Activision Blizzard had intentions to establish its Android game store, as reported by The Verge
In late 2019, Activision Blizzard King initiated an ambitious initiative named "Project Boston" with the goal of optimizing revenue from its mobile games by transforming its association with Google. The project aimed to establish an independent Android app store, potentially in collaboration with Epic Games and Supercell or as a standalone initiative, bypassing Google Play Store fees.
Internal emails and documents exposed during the Epic v. Google trial and seen by The Verge unveiled two parallel plans. The first involved creating a mobile game store, touted as the “Steam of Mobile,” offering a singular platform for purchasing mobile games with a reduced transaction fee compared to Google’s standard 30 percent. The envisioned store would debut on Android, followed by potential expansion to the iPhone.
Simultaneously, Activision Blizzard was engaged in negotiations with Google for a deal exceeding $100 million, covering various aspects like mobile, YouTube, advertising, media spend, and cloud services. The December 2019 “Project Boston” document made it evident that Activision Blizzard intended to choose between the two plans. If substantial savings were secured with Google, the company would prioritize the deal and deprioritize the second path of building its mobile store.

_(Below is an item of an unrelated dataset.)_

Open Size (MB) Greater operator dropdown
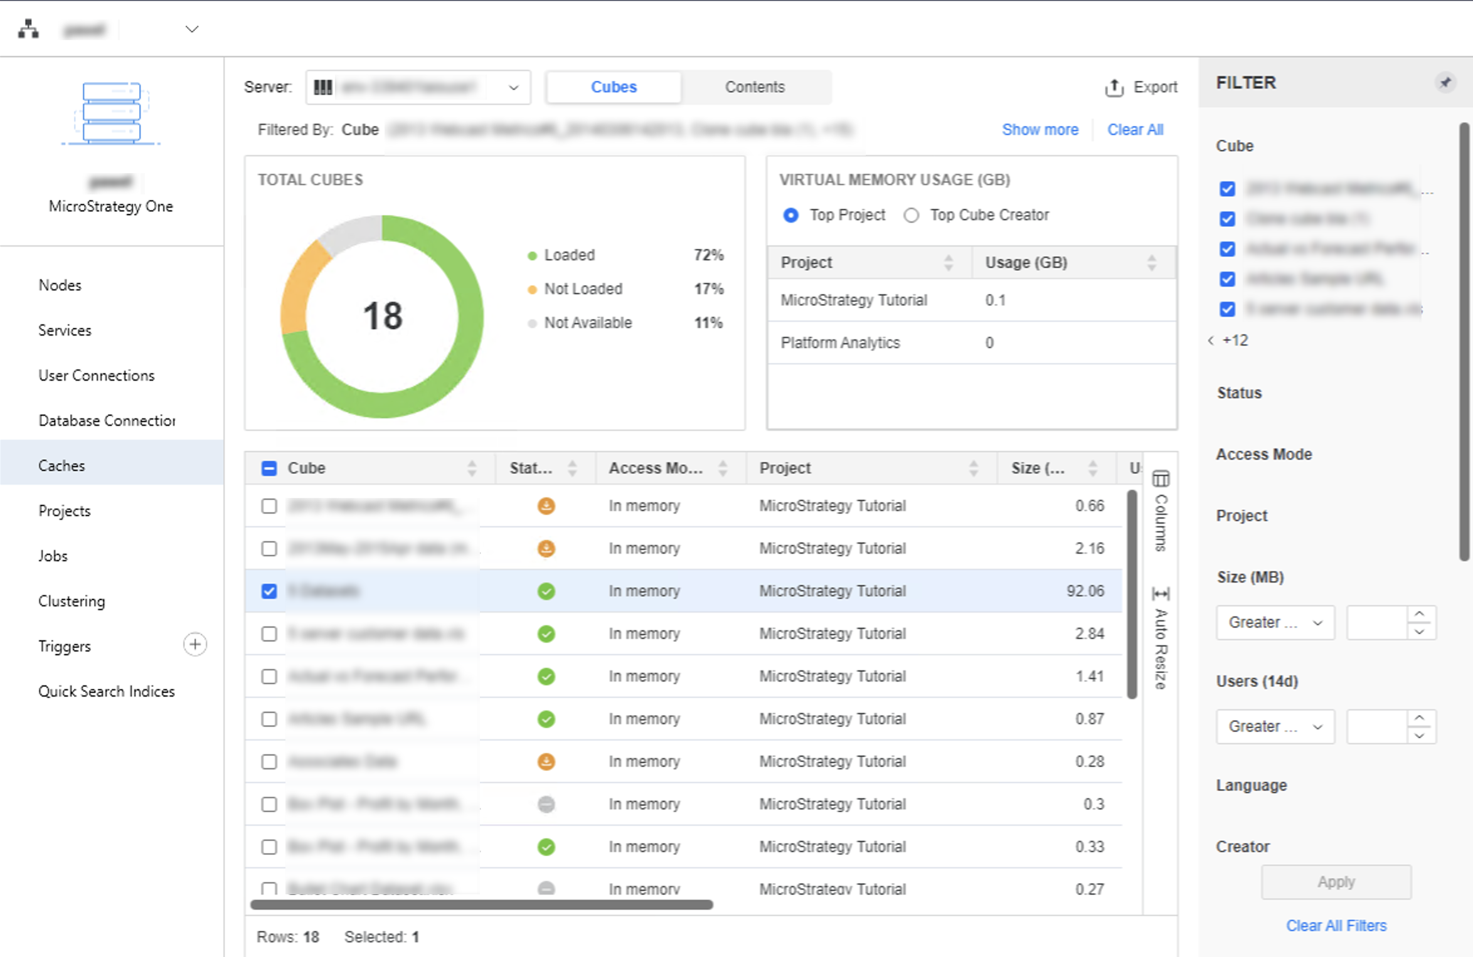The height and width of the screenshot is (957, 1473). click(x=1275, y=622)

Had Activision Blizzard pursued the “build own mobile store” path, the launch was slated for 2019 or 2020, starting as a small-scale project with fewer than 70 employees dedicated to the mobile store by 2021. The strategy involved a minimal viable product (MVP) pilot program featuring King games like Candy Crush, initially launching in the US.
The proposed timeline included a gradual ramp-up with added capabilities in 2020, such as multi-account support and push notifications, expanding to more markets with increased tools and support. By 2021, the objective was to achieve a comprehensive “ABK solution at scale,” encompassing all the company’s mobile games.
However, the plan was abandoned as Activision Blizzard opted for a lucrative deal with Google, worth more than $100 million. The court revealed signatures of ABK’s CFO and Google’s Hiroshi Lockheimer on the deal, solidifying a partnership that now involves “billions of dollars flowing between the two companies.”
Epic alleged that Google effectively paid Activision Blizzard not to launch its competing app store through a Project Hug deal, part of Google’s strategy to prevent a “contagion effect” caused by top game developers defecting from Google Play following Epic Games’ actions.
The court proceedings witnessed debates over Activision Blizzard’s true intent regarding the app store. While Google believed it was a genuine threat, evidence surfaced suggesting it might have been a leverage tactic. The pilot program’s stated goal to “put pressure on Google (ongoing negotiations)” and the CFO’s testimony raised questions about the company’s commitment.
In deposition, Activision Blizzard CFO Armin Zerza downplayed the app store idea as “very early exploratory discussions.” The company never pursued it due to financial considerations, choosing the more attractive deal with Google. Despite this, Zerza mentioned ongoing considerations for launching an app store in subsequent years. Notably, Activision Blizzard is now under Microsoft’s ownership, potentially intensifying any future clash over mobile app stores.